Detection of the Abnormal Isoform of the Prion Protein Associated With Chronic Wasting Disease in the Optic Pathways of the Brain and Retina of Rocky Mountain Elk (Cervus elaphus nelsoni).

摘要

Eyes and nuclei of the visual pathways in the brain were examined in 30 Rocky Mountain elk (Cervus elaphus nelsoni) representing 3 genotypes of the prion protein gene PRNP (codon 132: MM, ML, or LL). Tissues were examined for the presence of the abnormal isoform of the prion protein associated with chronic wasting disease (PrPCWD).

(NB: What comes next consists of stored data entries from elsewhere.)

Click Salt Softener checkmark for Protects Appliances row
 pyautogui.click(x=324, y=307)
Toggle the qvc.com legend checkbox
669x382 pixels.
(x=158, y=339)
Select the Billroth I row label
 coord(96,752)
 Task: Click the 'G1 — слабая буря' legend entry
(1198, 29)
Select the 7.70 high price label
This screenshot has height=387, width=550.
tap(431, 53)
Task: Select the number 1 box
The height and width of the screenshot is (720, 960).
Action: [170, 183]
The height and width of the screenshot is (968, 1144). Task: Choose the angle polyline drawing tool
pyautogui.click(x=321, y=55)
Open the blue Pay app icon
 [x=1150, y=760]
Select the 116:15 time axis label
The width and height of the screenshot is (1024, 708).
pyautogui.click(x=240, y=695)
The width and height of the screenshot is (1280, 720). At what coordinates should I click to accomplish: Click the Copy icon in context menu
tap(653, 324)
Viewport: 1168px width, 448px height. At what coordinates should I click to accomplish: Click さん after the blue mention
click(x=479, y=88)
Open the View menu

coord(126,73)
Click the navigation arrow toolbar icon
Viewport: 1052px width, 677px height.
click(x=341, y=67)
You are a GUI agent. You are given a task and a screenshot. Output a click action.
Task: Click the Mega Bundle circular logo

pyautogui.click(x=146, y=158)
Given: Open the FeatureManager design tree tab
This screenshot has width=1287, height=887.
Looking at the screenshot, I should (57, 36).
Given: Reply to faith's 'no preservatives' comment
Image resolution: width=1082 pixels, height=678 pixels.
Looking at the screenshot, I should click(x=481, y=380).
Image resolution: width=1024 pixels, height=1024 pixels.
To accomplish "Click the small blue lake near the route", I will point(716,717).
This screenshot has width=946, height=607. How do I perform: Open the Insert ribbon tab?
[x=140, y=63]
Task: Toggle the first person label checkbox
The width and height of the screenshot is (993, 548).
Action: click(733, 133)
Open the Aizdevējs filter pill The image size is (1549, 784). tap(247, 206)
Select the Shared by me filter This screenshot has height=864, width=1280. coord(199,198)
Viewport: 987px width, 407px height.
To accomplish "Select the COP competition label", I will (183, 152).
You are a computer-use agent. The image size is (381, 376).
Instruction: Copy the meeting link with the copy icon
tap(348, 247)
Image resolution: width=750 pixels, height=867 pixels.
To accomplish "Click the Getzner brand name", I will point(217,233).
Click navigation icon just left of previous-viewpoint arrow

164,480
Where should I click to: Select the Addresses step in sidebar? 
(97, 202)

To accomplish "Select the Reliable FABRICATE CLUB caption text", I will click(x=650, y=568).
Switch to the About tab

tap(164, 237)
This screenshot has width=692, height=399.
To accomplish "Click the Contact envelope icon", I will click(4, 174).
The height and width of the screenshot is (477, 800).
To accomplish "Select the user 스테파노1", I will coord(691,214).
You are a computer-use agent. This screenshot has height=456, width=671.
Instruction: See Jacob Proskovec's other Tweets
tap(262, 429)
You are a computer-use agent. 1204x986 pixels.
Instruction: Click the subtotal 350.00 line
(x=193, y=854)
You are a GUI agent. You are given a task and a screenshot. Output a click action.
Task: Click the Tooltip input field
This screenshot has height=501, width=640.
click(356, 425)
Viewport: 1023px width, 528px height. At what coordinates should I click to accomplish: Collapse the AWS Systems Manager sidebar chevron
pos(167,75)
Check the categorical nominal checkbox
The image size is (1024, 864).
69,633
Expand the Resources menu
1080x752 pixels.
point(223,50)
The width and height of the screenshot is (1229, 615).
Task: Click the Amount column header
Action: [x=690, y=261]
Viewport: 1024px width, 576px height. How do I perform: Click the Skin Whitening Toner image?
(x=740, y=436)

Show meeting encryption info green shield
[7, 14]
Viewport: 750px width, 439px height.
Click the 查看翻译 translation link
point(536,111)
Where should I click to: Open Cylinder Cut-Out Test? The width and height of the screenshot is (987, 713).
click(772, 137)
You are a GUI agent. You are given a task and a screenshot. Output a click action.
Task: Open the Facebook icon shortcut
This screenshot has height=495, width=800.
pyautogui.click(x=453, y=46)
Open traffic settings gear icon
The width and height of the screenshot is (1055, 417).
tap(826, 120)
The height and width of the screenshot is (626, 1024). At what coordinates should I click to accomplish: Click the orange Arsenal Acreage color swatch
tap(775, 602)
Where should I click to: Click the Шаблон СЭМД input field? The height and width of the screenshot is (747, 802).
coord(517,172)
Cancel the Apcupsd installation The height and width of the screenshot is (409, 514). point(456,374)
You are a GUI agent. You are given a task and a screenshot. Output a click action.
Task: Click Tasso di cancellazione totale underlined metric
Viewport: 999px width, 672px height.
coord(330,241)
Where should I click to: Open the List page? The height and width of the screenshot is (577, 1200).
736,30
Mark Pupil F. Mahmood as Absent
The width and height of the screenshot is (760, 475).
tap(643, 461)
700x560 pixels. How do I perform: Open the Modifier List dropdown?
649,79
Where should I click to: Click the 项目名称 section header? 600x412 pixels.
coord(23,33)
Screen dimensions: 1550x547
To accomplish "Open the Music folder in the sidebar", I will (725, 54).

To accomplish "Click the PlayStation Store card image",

Nuclei and axonal tracts from a single section of brain stem at the level of the dorsal motor nucleus of the vagus nerve were scored for intensity and distribution of PrPCWD immunoreactivity and degree of spongiform degeneration. This obex scoring ranged from 0 (elk with no PrPCWD in the brain stem) to 10 (representing elk in terminal stage of disease). PrPCWD was detected in the retina of 16 of 18 (89%) elk with an obex score of > 7. PrPCWD was not detected in the retina of the 3 chronic wasting disease-negative elk and 9 elk with an obex score of < 6. PrPCWD was found in the nuclei of the visual pathways in the brain before it was found in the retina. Within the retina, PrPCWD was first found in the inner plexiform layer, followed by the outer plexiform layer. Intracytoplasmic accumulation of PrPCWD was found in a few neurons in the ganglion cell layer in the PRNP 132ML elk but was a prominent feature in the PRNP 132LL elk. Small aggregates of PrPCWD were present on the inner surface of the outer limiting membrane in PRNP 132LL elk but not in PRNP 132MM or 132ML elk. This study demonstrates PrPCWD accumulation in nuclei of the visual pathways of the brain, followed by PrPCWD in the retina.